Ashley Park House was known until the eighteenth century as Rathone, ‘earthen fort’, a name derived from several Neolithic ring forts found in the estate.
The first known reference to the site occurs in 1640 when the lands of Rathone were recorded in the ownership of John Grace of Ballylensey. At this time it appears that there was at least one dwelling on site, on the island in Lough Ourna. Another record of 1640 notes a thatched cottage standing besides an already ruined castle, or tower house, part of which still survives.
By 1660 the lands had passed to an Englishman, Peter Foxwell, who lost them through the Cromwellian Grantees to a Samuel Wade.
The original house of Ashley Park is believed to have been built in about 1700 by John Head, a native of Waterford. In 1692 Head augmented his fortune by marrying Samuel Wade’s daughter, Elizabeth, and partly with her money, proceeded to build a gentry house on land to the north of the lough. Sadly, no illustrations of the original house are known to have survived nor any maps to record any formal layout which may have been around it.

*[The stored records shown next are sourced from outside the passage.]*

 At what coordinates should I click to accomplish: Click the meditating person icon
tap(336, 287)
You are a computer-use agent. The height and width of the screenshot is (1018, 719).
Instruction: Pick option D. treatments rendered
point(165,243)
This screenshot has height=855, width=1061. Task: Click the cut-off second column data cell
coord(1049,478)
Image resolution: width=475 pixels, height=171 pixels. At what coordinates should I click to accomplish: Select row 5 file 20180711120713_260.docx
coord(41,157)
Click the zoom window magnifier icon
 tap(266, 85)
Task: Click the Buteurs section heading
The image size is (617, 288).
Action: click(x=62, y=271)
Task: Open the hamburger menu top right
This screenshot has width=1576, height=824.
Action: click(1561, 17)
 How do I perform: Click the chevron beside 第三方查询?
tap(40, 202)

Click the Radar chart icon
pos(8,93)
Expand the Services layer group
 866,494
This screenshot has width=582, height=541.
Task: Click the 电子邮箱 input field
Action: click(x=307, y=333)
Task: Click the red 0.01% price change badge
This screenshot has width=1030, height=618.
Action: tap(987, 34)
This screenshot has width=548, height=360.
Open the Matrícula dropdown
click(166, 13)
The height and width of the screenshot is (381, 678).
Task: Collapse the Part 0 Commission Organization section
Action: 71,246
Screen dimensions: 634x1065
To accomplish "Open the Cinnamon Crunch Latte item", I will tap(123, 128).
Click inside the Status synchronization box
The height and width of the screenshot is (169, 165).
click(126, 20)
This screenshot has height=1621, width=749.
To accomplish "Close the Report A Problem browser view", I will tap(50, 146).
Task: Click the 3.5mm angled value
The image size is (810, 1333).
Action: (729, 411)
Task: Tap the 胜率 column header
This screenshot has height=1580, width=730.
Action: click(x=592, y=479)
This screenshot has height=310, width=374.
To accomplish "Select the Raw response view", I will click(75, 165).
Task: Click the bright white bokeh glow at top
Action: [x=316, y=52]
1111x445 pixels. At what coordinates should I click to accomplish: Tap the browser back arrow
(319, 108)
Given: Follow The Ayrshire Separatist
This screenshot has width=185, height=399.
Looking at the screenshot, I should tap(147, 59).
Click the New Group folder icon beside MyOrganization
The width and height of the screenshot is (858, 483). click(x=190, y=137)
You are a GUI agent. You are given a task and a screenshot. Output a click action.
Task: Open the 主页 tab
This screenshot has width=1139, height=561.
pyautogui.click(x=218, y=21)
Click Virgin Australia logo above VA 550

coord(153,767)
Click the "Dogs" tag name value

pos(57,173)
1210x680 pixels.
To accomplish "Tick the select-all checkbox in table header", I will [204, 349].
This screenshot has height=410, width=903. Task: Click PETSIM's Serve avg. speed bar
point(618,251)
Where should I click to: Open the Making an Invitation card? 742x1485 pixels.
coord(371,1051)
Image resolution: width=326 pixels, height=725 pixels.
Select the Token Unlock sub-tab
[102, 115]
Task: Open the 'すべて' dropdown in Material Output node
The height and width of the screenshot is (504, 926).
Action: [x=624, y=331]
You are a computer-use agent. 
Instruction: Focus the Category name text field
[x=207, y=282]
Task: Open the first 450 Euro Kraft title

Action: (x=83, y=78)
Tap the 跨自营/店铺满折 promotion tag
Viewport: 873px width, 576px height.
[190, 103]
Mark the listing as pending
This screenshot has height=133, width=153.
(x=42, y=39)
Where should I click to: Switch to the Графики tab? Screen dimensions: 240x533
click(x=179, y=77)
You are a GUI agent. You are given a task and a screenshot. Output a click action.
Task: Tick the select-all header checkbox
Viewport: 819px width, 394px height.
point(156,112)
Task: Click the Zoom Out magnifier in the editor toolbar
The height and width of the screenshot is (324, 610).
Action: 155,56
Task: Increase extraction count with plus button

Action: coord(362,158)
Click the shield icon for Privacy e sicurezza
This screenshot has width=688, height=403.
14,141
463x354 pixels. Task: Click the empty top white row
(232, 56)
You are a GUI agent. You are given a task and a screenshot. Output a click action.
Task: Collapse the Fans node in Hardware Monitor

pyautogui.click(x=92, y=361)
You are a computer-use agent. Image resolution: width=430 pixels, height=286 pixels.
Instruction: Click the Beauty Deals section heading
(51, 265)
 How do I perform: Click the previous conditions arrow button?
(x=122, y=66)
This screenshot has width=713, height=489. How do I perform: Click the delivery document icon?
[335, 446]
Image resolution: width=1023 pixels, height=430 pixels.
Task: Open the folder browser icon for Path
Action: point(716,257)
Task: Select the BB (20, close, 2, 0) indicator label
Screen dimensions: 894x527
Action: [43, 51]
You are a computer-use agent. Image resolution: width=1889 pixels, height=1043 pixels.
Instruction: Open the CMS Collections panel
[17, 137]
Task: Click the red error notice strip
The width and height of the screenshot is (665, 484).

By the mid 1700’s John Head’s son, also named John had inherited. He began to build the present house, probably incorporating part of the original house, as well as to lay out the surrounding landscape. The house was first recorded in Taylor & Skinner’s: Maps and Roads of Ireland in 1777, and by a tourist, W. Wilson, in his Post-Chaise Companion of 1786, who commented that it was “pleasantly situated, near a fine lough”. However, Head’s improvements resulted in bankruptcy in 1816, the year of his death. Despite this, his widow continued to live at Ashley Park House until the property was sold by the Courts in 1824 and bought at auction by another local landowner, George Guy Atkinson. John Head’s son and heir, Michael, from whom his widow was estranged, had already moved to another family house, Modreeny, near Cloughjordan.
George Atkinson increased the landholding of the Ashley Park estate in the years following his purchase, but did not, it seems from map evidence, increase the area of ornamental park land. He also caused scandal by marrying a serving girl. On his death in 1872 the property passed to his eldest son James, who added the north wing of the house in about 1883. The Chinese Reading Room was also added around this time following a visit by Atkinson to Hong Kong.
Following his death, the property passed to the eldest of his three daughters, Alice Marjory. In 1903 she married Major Thomas B. Biggs of Bellevue, Coolbawn and her husband changed his name to Biggs-Atkinson. Several further modifications were carried out to the house following their marriage. A wooden verandah, possibly a replacement of an earlier feature, was erected along the south front of the house and a heated conservatory/garden room was built to the east of the house. In the park a new curving drive with a formal stone gate arch and a Gothic lodge were also created. Much of the surviving shrub planting in the garden and productive gardens is believed to date from this period.
Alice Marjory died in 1919 and her husband later married Bessie Dyson who lived at Ashley Park until her death in 1963, her husband having died in 1945, From the collection of nursery catalogues and notebooks found in the archive, Bessie Biggs-Atkinson appears to have been a very keen gardener and farm manager, annually marking off roses and shrubs in her garden and recording the progress of her poultry and livestock.
Following her death, the ownership passed to a niece who lived in South Africa who rarely visited. With the property gradually declining, it was sold at auction to the Mounsey family in 1983. Extensive renovation work has been undertaken over the past fifteen years to restore the house back to its former glory. Much of the gardens have been replanted and existing shrubs restored.
The Fairytale of Lough Ourna
Ashley Park House sits on the shores of Lough Ourna. The name, according to local legend, came about after the local priest saw two farm hands toiling in the fields on the Sabbath. He scolded them and sent them off to Mass with the words, “You’ll never harvest barley in this field again” ringing in their ears. When the farm hands returned from Mass, the field was covered by a lake – Lough Ourna – Gaelic for Lake of the Barley.
There is probably an element of truth in this delightful story as the lake is artesian, fed by constant inflow of clean, fresh water. In the middle of Lough Ourna is a small island. On the island is the ruin of an old stone tower, a corner of a larger structure dating back to some time in the middle ages. You can take the boat out and row around the island to get a closer look.